My pedagogical belief is that social media, when used properly, can be a model to students on how to behave and conduct themselves online. We are living in the age of rapid technology, where communication availability has increased and as educators we need to embrace our present condition for the benefit of our children’s futures.

Project-based learning…do it! (Assignment #1a)

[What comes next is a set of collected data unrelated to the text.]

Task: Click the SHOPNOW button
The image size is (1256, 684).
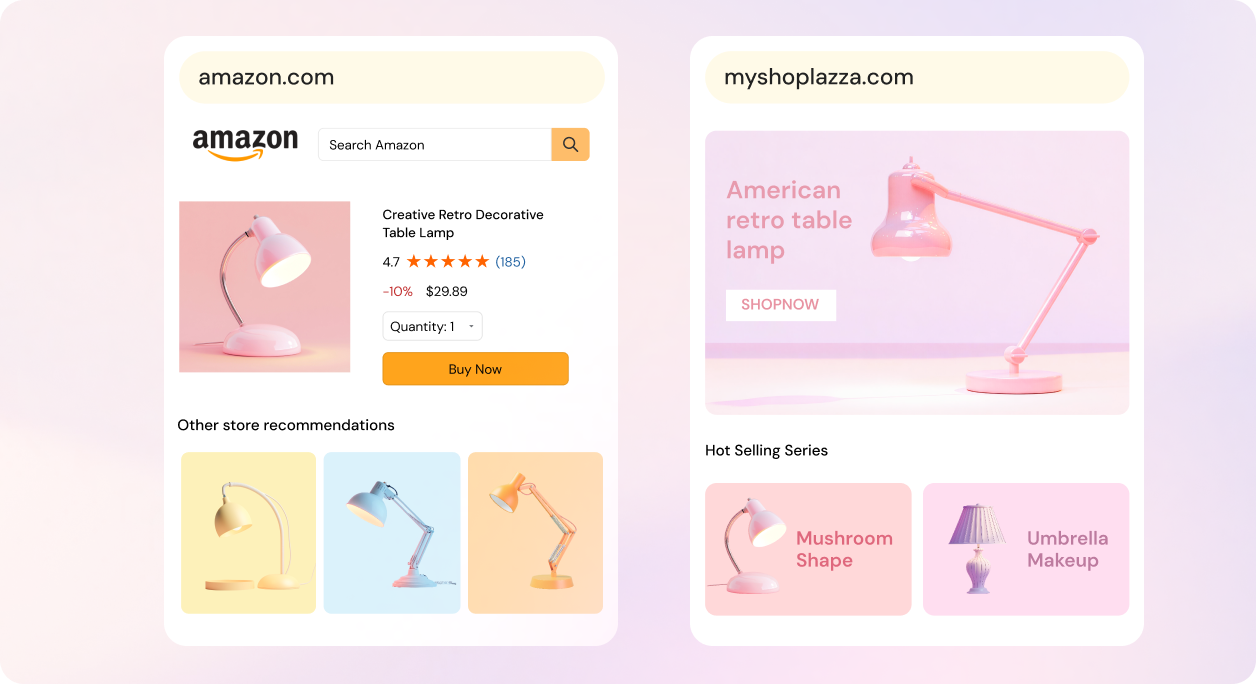Action: (x=780, y=305)
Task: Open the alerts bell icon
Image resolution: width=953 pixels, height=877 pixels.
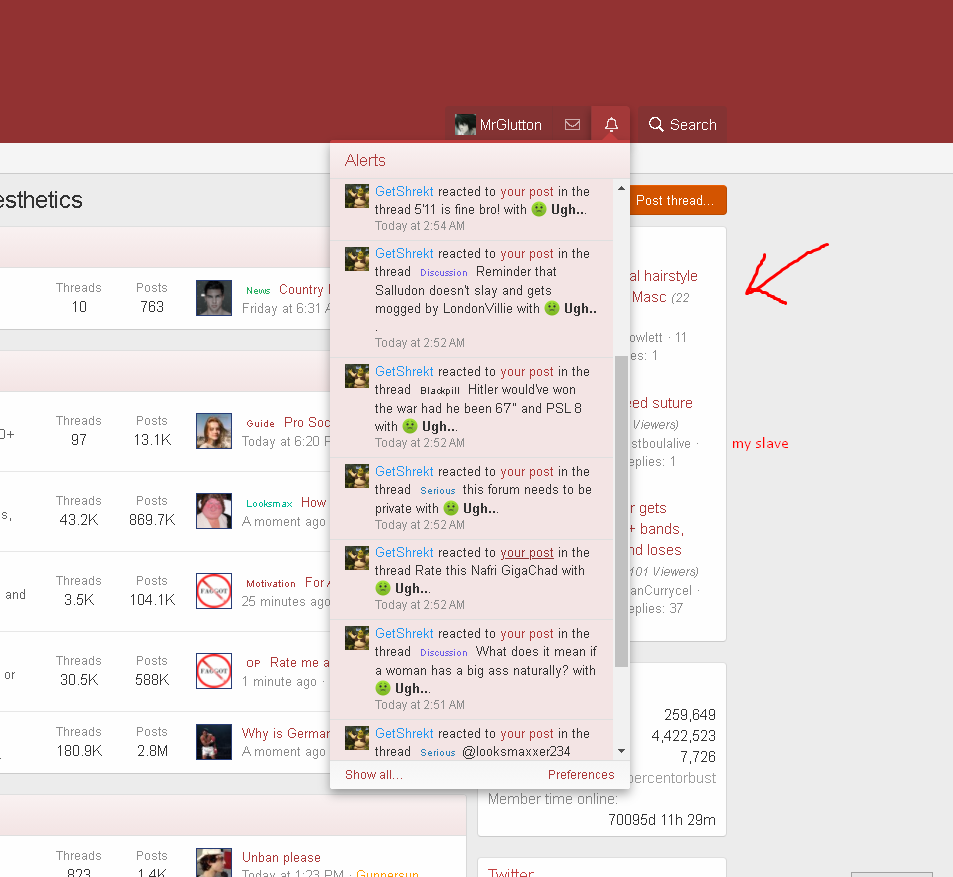Action: [x=611, y=125]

This article took the position that Problem-Based learning (PBL) is ineffective since “all problem-based searching makes heavy demands on working memory. Furthermore, that working memory load does not contribute to the accumulation of knowledge in long-term memory because while working memory is being used to search for problem solutions, it is not available and cannot be used to learn” (77). Although this may be true I think the article misses the key understanding of what PBL should be used for. When I use PBL, I use it to give students the opportunity to physically work with content they’ve already learned. It allows students to make their learning meaningful because they are forced to struggle through real life problems that do not have one specific answer. Clark states that “everything we see, hear, and think about is critically dependent on and influenced by our long-term memory” (76). I interpret this as the idea that if students are only given content through directed instruction then their knowledge simply becomes a regurgitation instead of their own understanding. However, in my pedagogical belief, students need to be given the opportunity to think critically about what they have learned. We are not simply creating learners that can understand content but instead, we are creating learners that are global citizens who (in their future) will be forced to think outside the box of what they are simply told. I believe that PBL can be an effective tool if the content is properly scaffolded before hand. In scaffolding, I believe that we are to teach students at where they are at instead of where we believe they should be. This idea allows for differentiation of all learners that isn’t dependent on which type of teaching you are doing. Overall, PBL allows for students to learn skills that go deeper than simply content but allow them to sink their teeth into practical problem solving where they can be supported in their struggles. Too often students attempt to fit into a box of like-minded thinking, as an educator I believe that we need to push our students outside the box and make learning possible. That is why PBL is a critical part of my pedagogical practice.